Understanding what makes your data valuable to an external buyer is the essential first step in any monetisation strategy. While data may be deeply embedded in your operations, its external market value is determined by four measurable factors: uniqueness, frequency, coverage and signal quality. Datasets that score highly across all four typically command average revenues of £1m/yr or more, based on Neudata's 2025 platform data.

As Michael Hejtmanek illustrated in the webinar, two organisations can hold datasets in the same broad category, and yet experience wildly different commercial outcomes. The success of a dataset comes down to:

  • Uniqueness: Data that is widely available elsewhere loses market value rapidly. Alpha decay, the erosion of a dataset's signal as more buyers trade on it, is a well-documented phenomenon in quantitative finance. One data acquisition executive at a major market-making hedge fund told Neudata, "I want to be the first to see a dataset. Maybe the second".
  • Frequency: Update cadence directly defines your addressable buyer universe. Daily or streaming data opens doors that monthly or quarterly feeds cannot. Quantitative and systematic funds in particular require high-frequency data as a baseline requirement.
  • Coverage: Even high-quality data can fail to convert if it does not meet a buyer's geographic or sectoral scope. Neudata has observed trials fail at the final stage due to insufficient coverage against a buyer's index model, not because of any quality issue.
  • Signal quality: Ultimately, if the data does not demonstrably improve a decision or a model, it will not sell. Buyers, particularly investors, require evidence of predictive value before committing to a commercial relationship.

Understanding precisely where your data performs, and for which buyer type, is the foundation upon which a sustainable data business is built.

Who buys external data, and what do they each need?

There are four primary buyer segments in the external data market: hedge funds and asset managers, enterprise businesses, data aggregators, and private equity or M&A teams. Each has distinct requirements around data format, compliance and commercial structure. Selling one undifferentiated product to all four is one of the most common and costly mistakes in data monetisation.

This was a point Stuart Broughton and Michael Hejtmanek explored at length during the webinar, drawing on Neudata's insight from both sides of the market:

  • Hedge funds and quantitative asset managers prioritise clean, PII-free, signal-rich data with demonstrable predictive value. They expect rigorous due diligence documentation, including a completed DDQ, schema documentation, and ideally a backtesting report from a recognised systems integrator.
  • Enterprise buyers are oriented towards operational integration, competitive intelligence and building a richer picture of their customers. They value ease of onboarding and clear use-case alignment.
  • Data aggregators evaluate fitness, scalability, resell rights and roadmap. A semi-exclusive wholesale arrangement with one or two aggregators can be a highly effective market-entry strategy for new data providers.
  • Private equity and M&A teams typically represent one-off, premium-priced diligence use cases, a different commercial model to the annual recurring revenue business built through hedge fund or enterprise relationships.
  • Other buyer segments are also important, with consultancies, corporates, and (to a lesser extent) governments all playing an important role for some types of data.
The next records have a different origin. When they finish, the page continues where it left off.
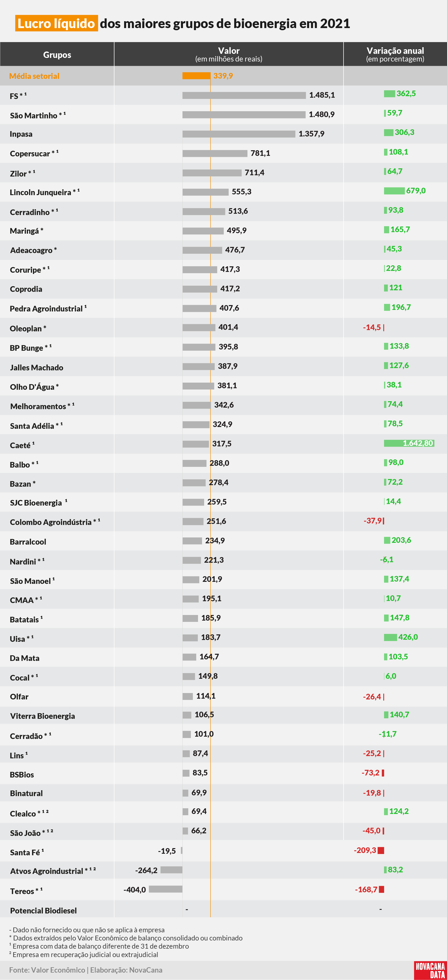Click the Tereos negative bar -404,0

166,889
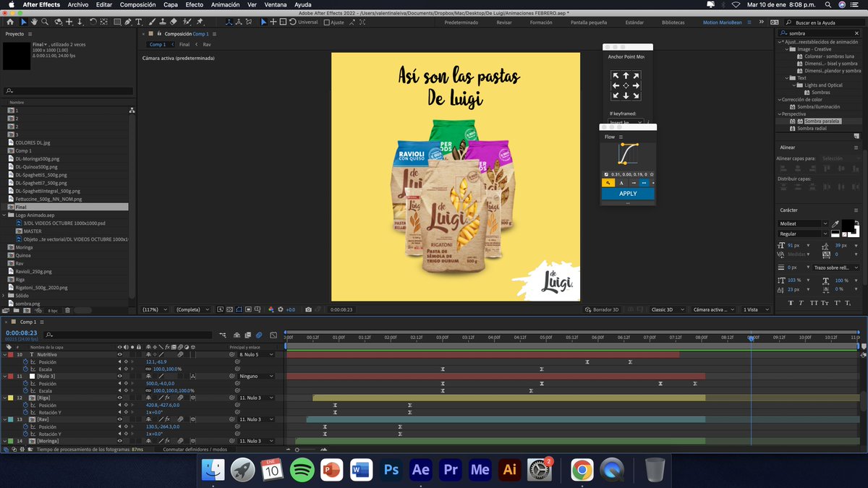Viewport: 868px width, 488px height.
Task: Select the Pen tool
Action: tap(129, 22)
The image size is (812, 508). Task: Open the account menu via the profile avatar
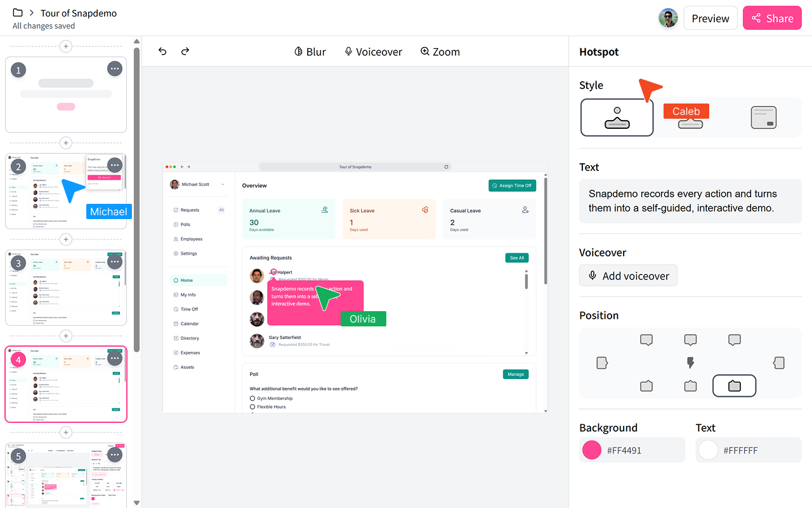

A single dataset may need to be packaged as multiple distinct products, each positioned, priced and documented for a different audience.

How long does it take to generate revenue from selling data?

Most organisations take 9-18 months to reach first revenue from a new data product. The shortest timeline Neudata has observed is 7 months. Internal governance delays, compliance sign-off and stakeholder alignment can extend this to 24 months or beyond.

As discussed in the webinar, the trial process alone, typically unpaid and lasting approximately 3 months, requires patience and dedicated resources. Trials rarely involve current or active data but rather tend to focus on historical data periods representative of relevant market cycles. Therefore, while supporting trials does consume resources, due to its historical coverage and contractual restrictions, the data cannot be traded upon in current periods. Deals most commonly fail not because of data quality issues, but due to:

  • Pricing misalignment: The leading commercial reason trials do not convert to contracts
  • Friction in the sales and onboarding process: Insufficient documentation, slow response times or poor delivery infrastructure
  • Compliance concerns: Questions about data provenance, consent and resell rights that were not resolved prior to the trial

The businesses that succeed treat data monetisation as what it is: a new product launch with dedicated ownership, proper investment and a clear go-to-market strategy.

"Data monetisation is not really a data exercise. Most of the work in bringing a dataset to market is a business build, it's launching a new product."
Michael Hejtmanek, VP Corporate Solutions, Neudata Consulting

What is the broader strategic case for data monetisation?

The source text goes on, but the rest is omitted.